I turn to Mia. Her head is up and I can see her eyes. They’re a bright-red scarlet swirling with rage. In that moment, I freeze. She looks like a beast. Her face is all scrunched up with malice. With violent steps, her feet thud against the floor and like a titan, she stands over Chekyll. She grabs him but he continues to spasm. The man is screaming and spitting in her face but she is undeterred. She grabs at the gun hanging from his holster and then drops him. When he falls, she kicks him. Even my body could feel that one. She aims directly for his groin.

He shrieks louder.

As though to end his misery, she aims her gun at his forehead and finally I unfreeze. Her black rage had paralyzed me until that moment.

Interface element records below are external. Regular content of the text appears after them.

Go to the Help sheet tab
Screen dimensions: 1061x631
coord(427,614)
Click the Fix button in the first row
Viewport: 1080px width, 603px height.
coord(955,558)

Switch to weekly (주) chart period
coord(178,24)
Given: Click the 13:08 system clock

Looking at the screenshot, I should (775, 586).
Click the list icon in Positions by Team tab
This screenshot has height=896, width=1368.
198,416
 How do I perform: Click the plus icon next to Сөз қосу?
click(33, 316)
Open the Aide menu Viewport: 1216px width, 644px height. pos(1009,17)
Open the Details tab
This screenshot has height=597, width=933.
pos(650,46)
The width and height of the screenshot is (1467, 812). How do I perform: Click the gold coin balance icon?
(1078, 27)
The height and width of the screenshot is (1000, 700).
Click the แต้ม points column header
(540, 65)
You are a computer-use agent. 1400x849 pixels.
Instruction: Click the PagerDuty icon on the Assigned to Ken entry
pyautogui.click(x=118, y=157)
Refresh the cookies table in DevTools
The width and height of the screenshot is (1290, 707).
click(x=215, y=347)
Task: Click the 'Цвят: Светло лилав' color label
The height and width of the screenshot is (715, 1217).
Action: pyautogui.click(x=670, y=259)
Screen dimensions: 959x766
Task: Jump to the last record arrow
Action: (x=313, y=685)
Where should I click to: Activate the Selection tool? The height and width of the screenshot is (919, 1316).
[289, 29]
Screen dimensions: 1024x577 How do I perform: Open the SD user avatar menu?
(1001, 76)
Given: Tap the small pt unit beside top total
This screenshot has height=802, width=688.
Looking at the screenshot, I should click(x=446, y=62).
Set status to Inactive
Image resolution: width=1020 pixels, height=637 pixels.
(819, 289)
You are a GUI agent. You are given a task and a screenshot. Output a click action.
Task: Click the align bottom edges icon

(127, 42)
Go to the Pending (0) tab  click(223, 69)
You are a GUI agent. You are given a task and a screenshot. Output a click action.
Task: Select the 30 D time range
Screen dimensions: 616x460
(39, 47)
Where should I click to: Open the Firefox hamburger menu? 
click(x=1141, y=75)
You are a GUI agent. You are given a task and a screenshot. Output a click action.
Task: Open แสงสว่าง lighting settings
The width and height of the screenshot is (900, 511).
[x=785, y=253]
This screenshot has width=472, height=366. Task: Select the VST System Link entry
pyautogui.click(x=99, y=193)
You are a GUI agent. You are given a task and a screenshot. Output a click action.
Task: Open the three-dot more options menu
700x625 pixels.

My legs sprint towards her but I don’t make it in time.

The bullet fires.

The poor bastard dies.

Once again, too late, too sorry. She turns to me with the gun in hand. It’s pointed downward but given her emotional state right now, I couldn’t be certain if I would be shot next.

And as though emptiness is filled, her once vacant stare becomes vibrant. She bows to me. “Welcome, master.”

Silence fills the room.

“Glad to be here, my dear servant,” I finally say, deciding to play along. “But did I ever give you the order to kill?” I glare at her.

“You weren’t the master then. He was but now he’s dead.” The smile she makes is so jarring. It’s bright with blood. “Your orders, sir? Want me to dispose of him? Feed him to the dogs?”

“You’re sick in the head.”

“Am I?” she feigns ignorance, bashing her eyelashes like a coquettish maiden.

I sigh. “Tell me this, Mia. If I told you to shoot yourself, would you do it?”

“Of course. Not.” She laughs heartily. “It’s quite amusing that you’re going along with this absurd play. Aren’t you quite surprised that I could be capable of something like murder? With the sort of eyes I had, it was more likely that I had witnessed it rather than committed it, yes?”

“Certainly, but a child who sees death is infected by it.”

“So why didn’t you prevent it?” she says with a smile.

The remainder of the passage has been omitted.